Sotto il manto dell’ideologia si svela tutta la modernità di Aleksandr Deineka
20 Febbraio 2011
di Carlo Zasio
Aleksandr Deineka. Il maestro sovietico della modernità al Palazzo delle Esposizioni fino al 1° maggio è la mostra che apre, non senza qualche sorpresa, il fitto calendario di eventi dell’anno della cultura Italia-Russia. Inaugurata mercoledì scorso dai Presidenti Berlusconi e Medvedev, raccoglie ottanta opere provenienti in gran parte dalla Galleria Tretyakov di Mosca, dal Museo Statale Russo di San Pietroburgo e dalla Pinacoteca Statale di Kursk, città d’origine del pittore.
È la prima grande monografica dedicata al campione del realismo sovietico al di fuori della Russia, se si esclude la mostra Aleksandr Deineka. Malerei. Graphic. Plakat svoltasi alla Staedliche Kunsthalle di Duesseldorf nell’ormai lontano 1983, e in molti avevano storto il naso per la scelta delle autorità russe di affidare a un protagonista di una stagione così ideologica l’onore di aprire le celebrazioni dell’anno Italia-Russia. Al confronto con la realtà delle tele, dei manifesti, dei mosaici e dei bronzi di Deineka, però, ogni dubbio scompare.
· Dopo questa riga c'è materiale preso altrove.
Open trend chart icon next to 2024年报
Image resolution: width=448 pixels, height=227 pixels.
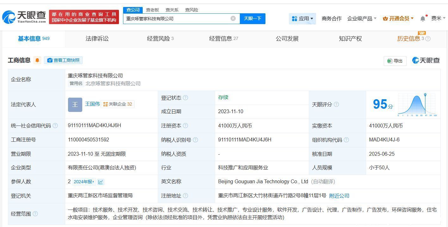click(100, 182)
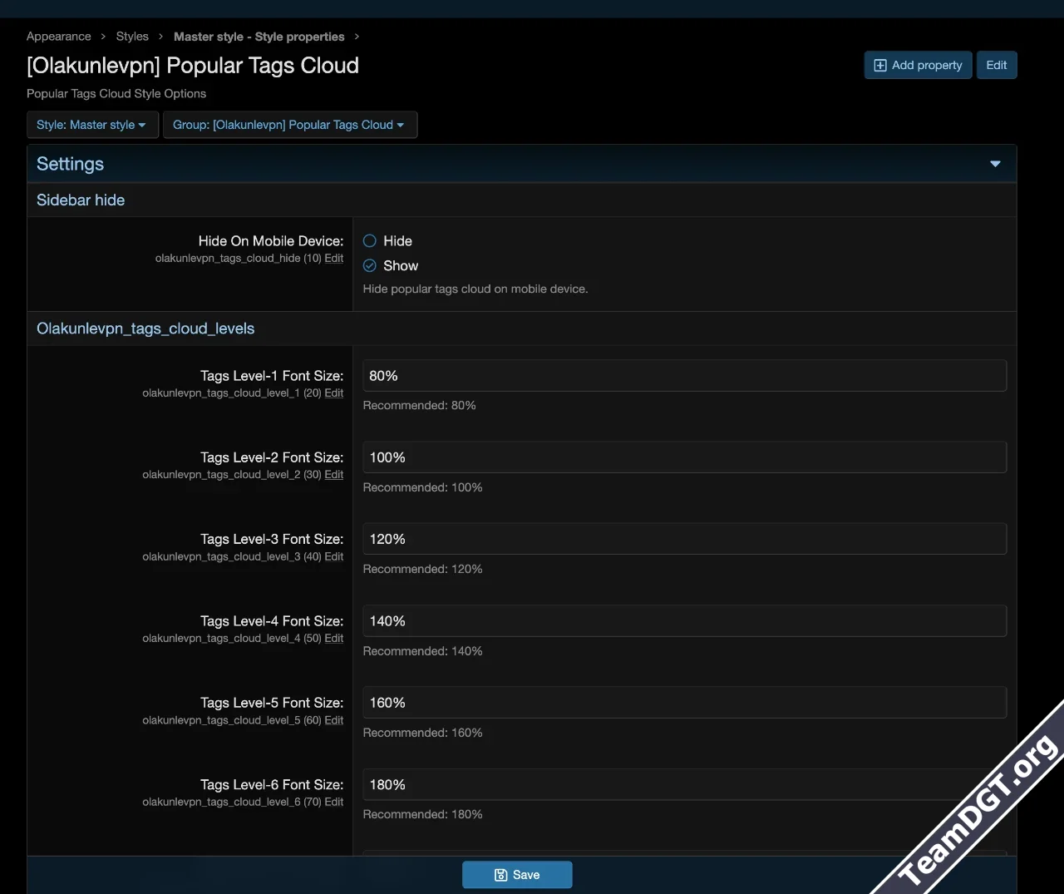Click Edit link for tags_cloud_level_1
This screenshot has height=894, width=1064.
point(334,393)
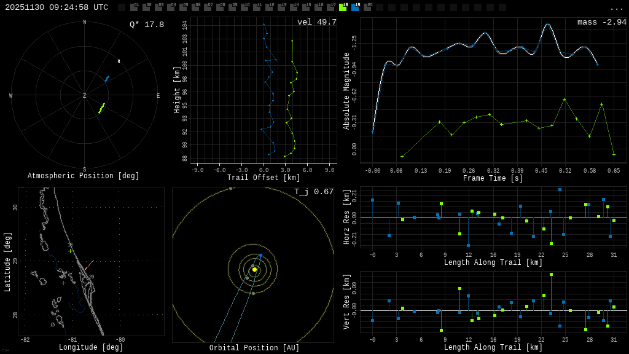Click the station 10 square
The image size is (629, 354).
(244, 7)
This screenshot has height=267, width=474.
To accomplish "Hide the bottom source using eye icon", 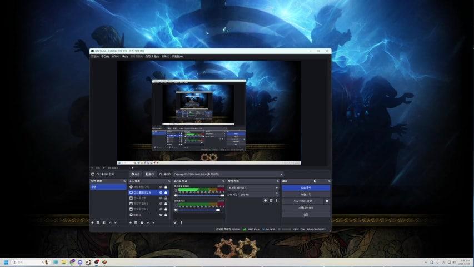I will pos(161,214).
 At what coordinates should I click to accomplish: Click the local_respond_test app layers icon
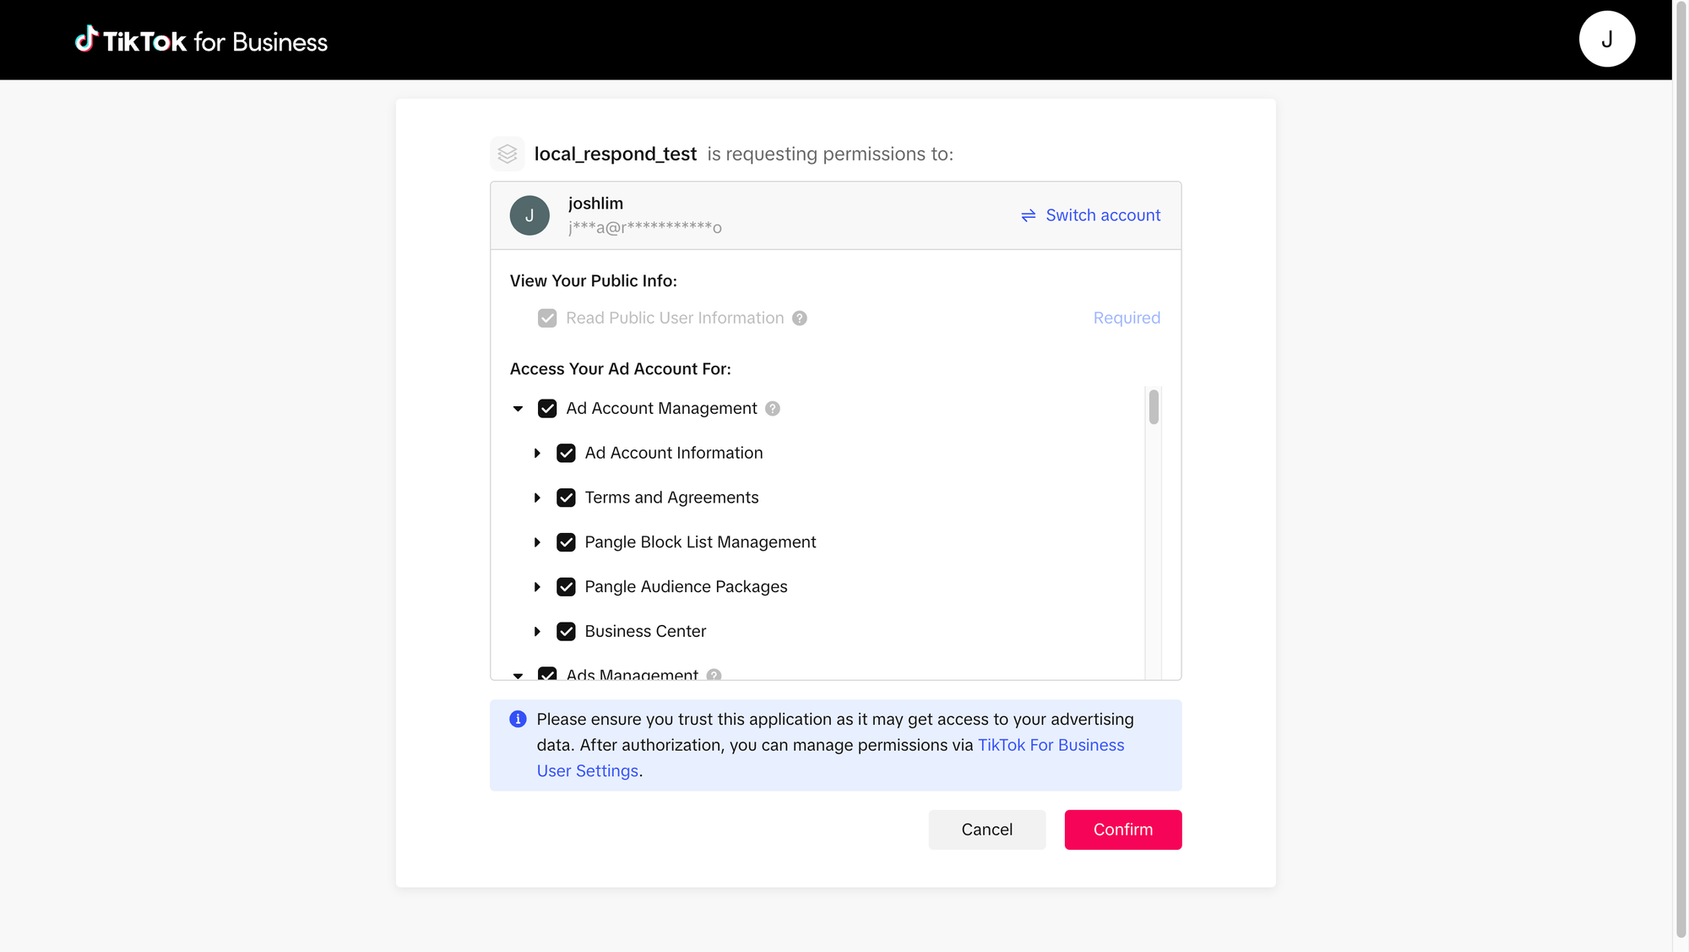coord(508,154)
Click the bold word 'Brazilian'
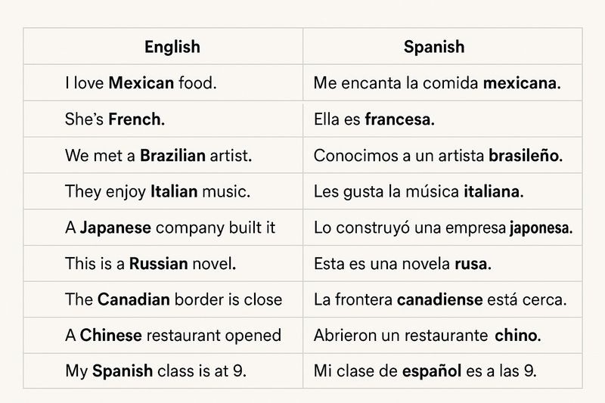The image size is (605, 403). [x=172, y=156]
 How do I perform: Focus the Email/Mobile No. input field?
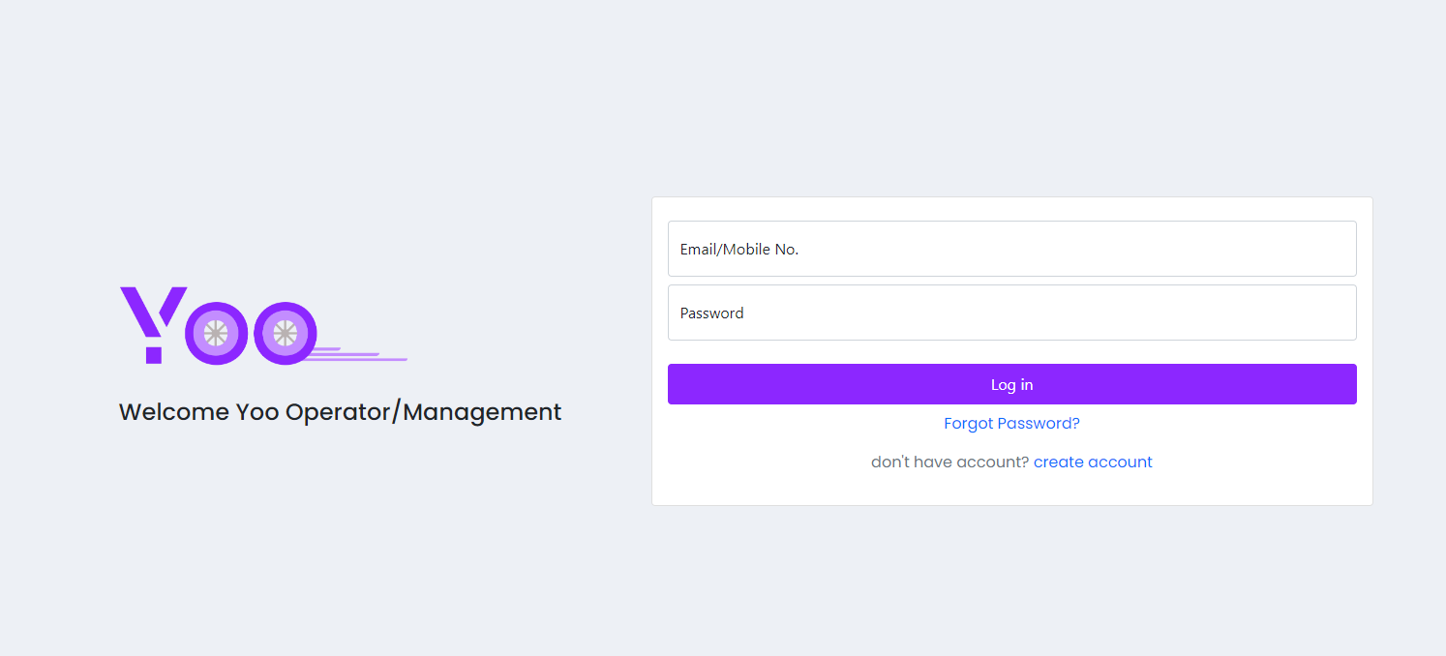[x=1011, y=249]
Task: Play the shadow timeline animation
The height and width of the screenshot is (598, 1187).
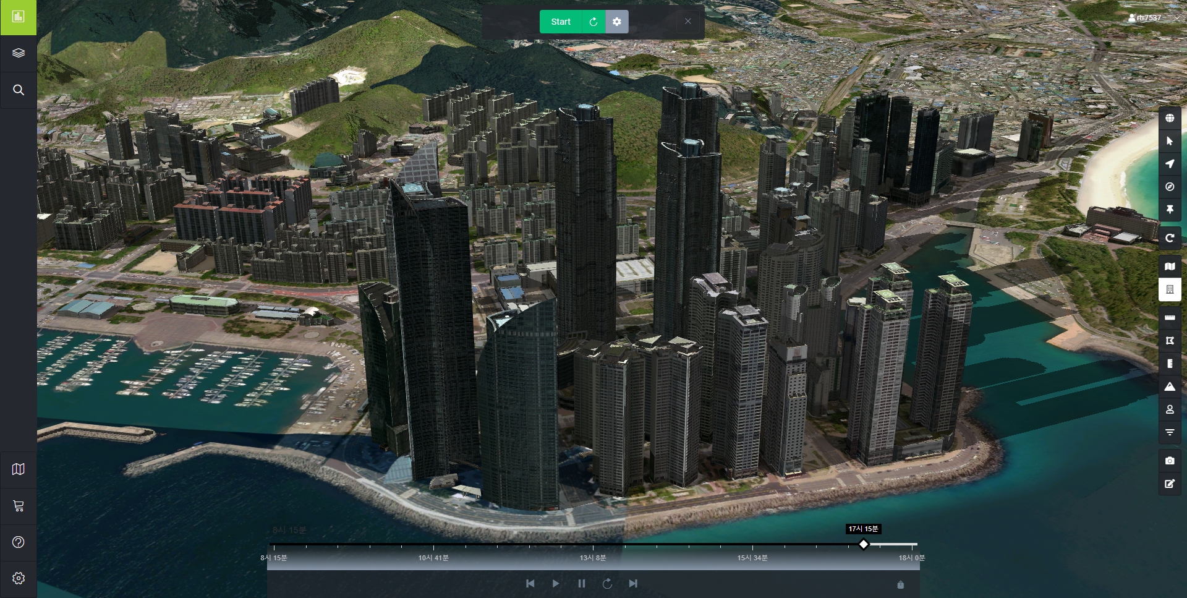Action: click(555, 583)
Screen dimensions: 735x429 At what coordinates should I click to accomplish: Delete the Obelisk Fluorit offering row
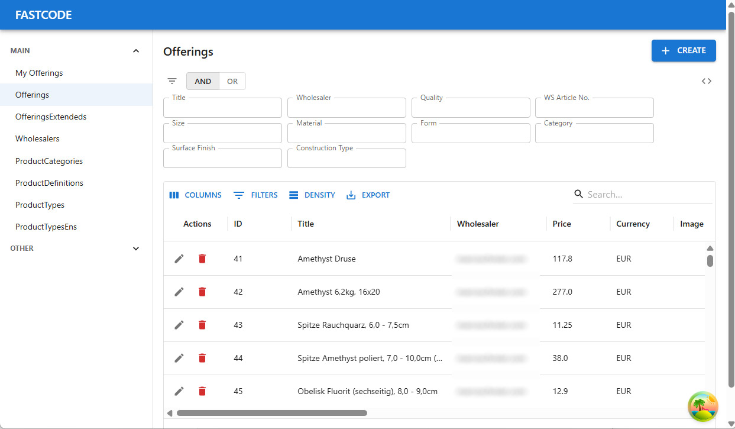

Quello che ci si rivela è un artista sorprendente, con un tratto moderno all’interno di una campitura degli spazi assai classica, come si può constatare ammirando il quadro Strada romana in cui tre figure – due cardinali di spalle rosso vestiti e un uomo al passeggio il cui sguardo si perde oltre l’orizzonte dello spettatore – sono immerse in una perfetta geometria di colori primari, in cui l’azzurro del cielo terso si contrappone – quasi come in una tela di Rothko – al marrone virato seppia del muro di un imponente edificio alla cui unica apertura circolare sembra guardare una statua marmorea curiosamente sollevata sulla punta dei piedi dal basamento su cui poggia ieratica. Una composizione sorprendente, che non rappresenta un unico nell’opera di questo artista, costretto, tra l’altro, negli anni della campagna zdanoviana contro la creatività non allineata ai principi della propaganda staliniana, ad abbandonare la tela per dedicarsi alla scultura, al mosaico e alla grafica per manifesti.
Impressionante anche la Kolchoziana in bicicletta, dove il rosso fiammante dell’abitino indossato dalla contadina rende quasi visivamente la sensazione dinamica della giovane donna che percorre pedalando una cangiante strada sterrata immersa in un paesaggio rigoglioso di verde. Potenti anche le pitture che ritraggono aerei ed acquaplani in volo, sensazione che Deineka fu tra i primi a sperimentare in Russia e che marchiò indelebilmente la sua percezione dello spazio, e il corpo umano nella sua nudità, esuberante, innocente ed estremamente naturale come nelle Bagnanti, in Dopo la lotta o in Bambino addormentato con fiordalisi.
Ecco allora che la mostra si offre non come una rivalutazione à la page di un’epopea militante, ma come lo svelamento di qualcosa che per troppi anni il manto dell’ideologia ci aveva celato: l’opera di un grande artista, libero e non riducibile all’interno dei rigidi schemi dell’arte di regime, consapevole del proprio amore per la semplicità, la forza del colore, il movimento e la spazialità.